Since Daesh has lost ground, in a literal sense, conveying its exploits, if we want to call them that, are its media. Since time immemorial, Daesh, has exploited the use of social media in the plain, deep web and dark web to convey its messages, attract people exchange money and weapons but, now, they become essential to communicate to the world where and when they strike.
Notably, his official messages all go through the official weekly an Naba, the News, edited regularly on between Thursday night or early Friday hours and is up to number 350. The weekly is narrowly focused on current events and for the most part deals with news pertaining to ISIS attacks around the world-Iraq, Syria, Afghanistan, Pakistan, DR Congo, Mozambique, Somalia, Mali, Burkina Faso, Niger, Nigeria, India, the Philippines, and Indonesia-but within it there are “spiritual-religious” pages and infographics and again directions to the mujahiddin at the front.

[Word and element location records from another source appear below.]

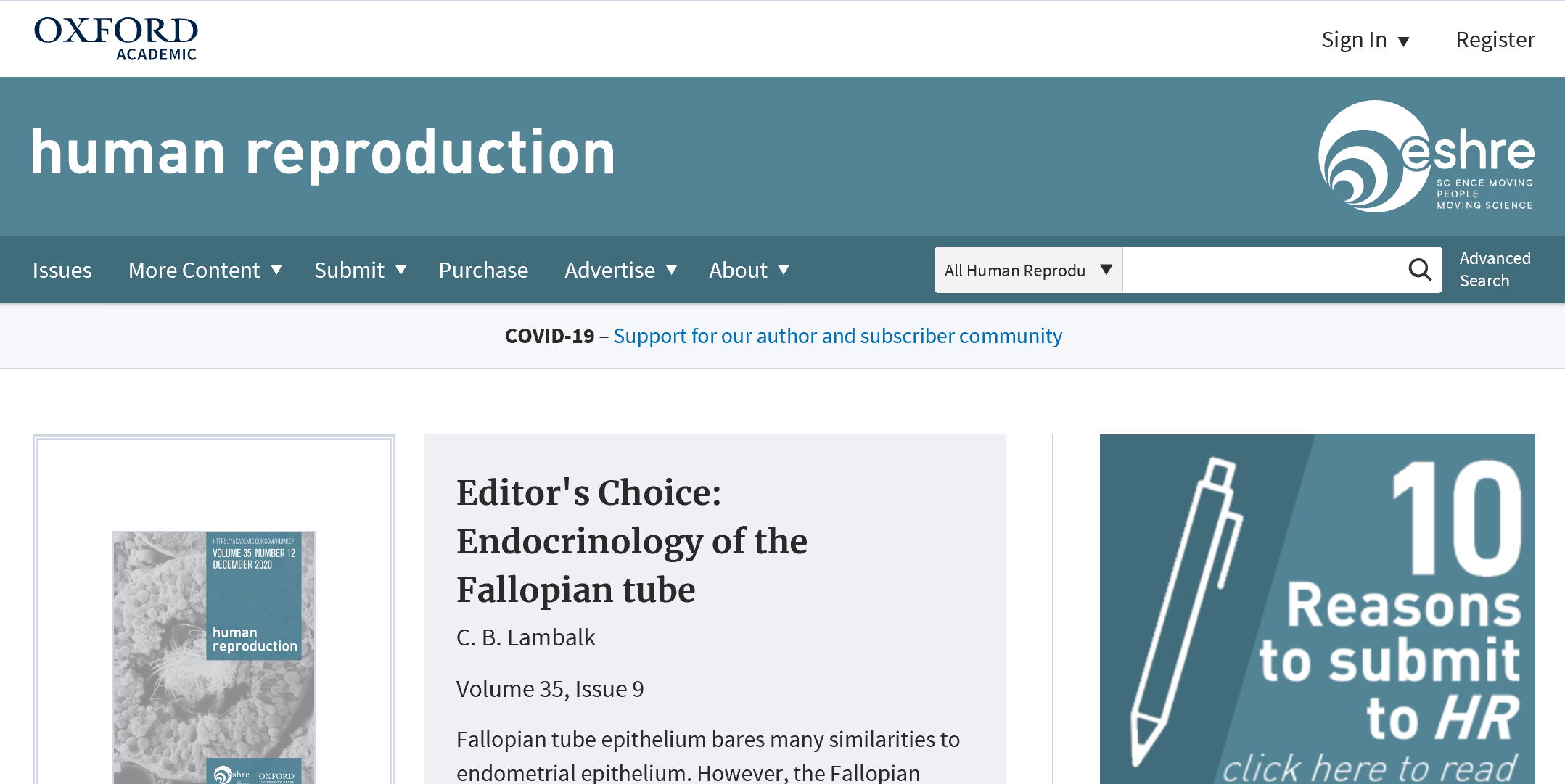The image size is (1565, 784).
Task: Open Advanced Search
Action: coord(1495,269)
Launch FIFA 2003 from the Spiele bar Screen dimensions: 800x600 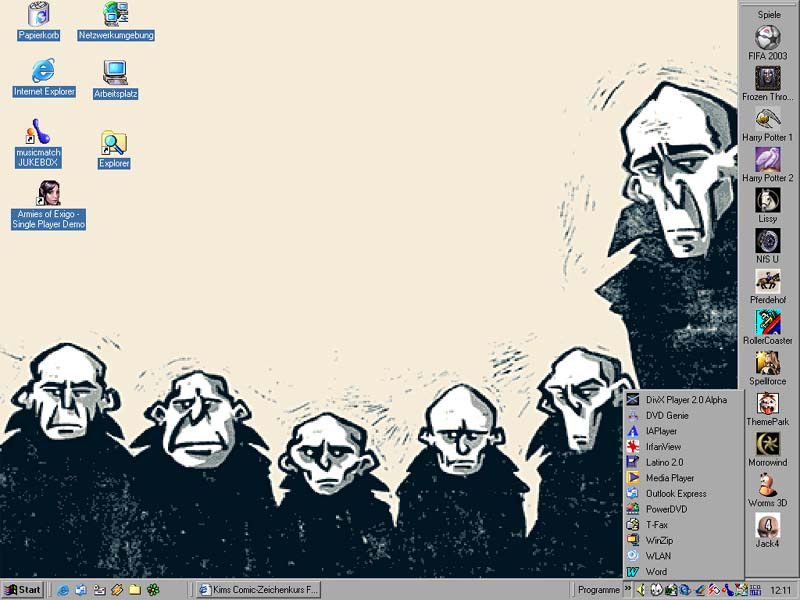768,39
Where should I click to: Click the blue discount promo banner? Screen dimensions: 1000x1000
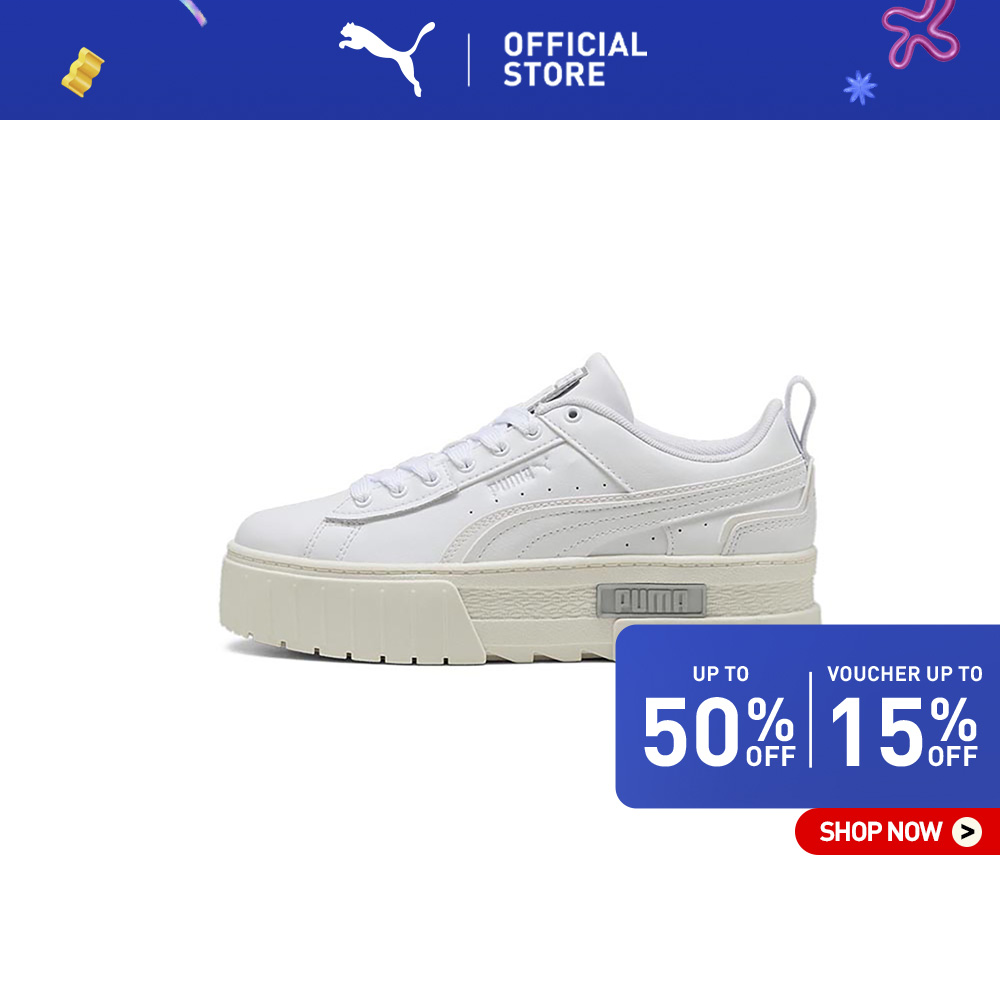(807, 716)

Of note, in issue 349 edited last Friday, is an interview with the commander of the Mujahiddin in Syria’s Badiyah. The commander after confessing and explaining the work at the front praising the commitment and effort of his fighters, identifies the “enemy” and explains it to non-Syrians.
But as is customary, military commanders in the Islamic State also reflect the communicative soul, and so in the interview, the commander addresses media centers affiliated with DAESH, which he asks to republish only news of officially claimed attacks and not information of attacks provided by other sources. This is because, the weekly reads: the enemies of the Islamic State would tend to exaggerate the attacks they have suffered in order to receive more funds and military aid. So it explicitly states that “the Islamic State’s communication is subject to security and military considerations.”
The message between the lines underlying such a statement is not trivial, in fact if until now the organization had given centrality to the communication of attacks rather than to the attacks themselves, now we read in the group’s official magazine that the announcement of an attack could probably also be withheld for security considerations. Thus, there would be a reversal that would see a pre-eminence of the military factor over the communication factor, with a focus on the very protection of the fighters. Leaving it to the communicative apparatus to claim at the most suitable time, that is, when Daesh cells are no longer in the area.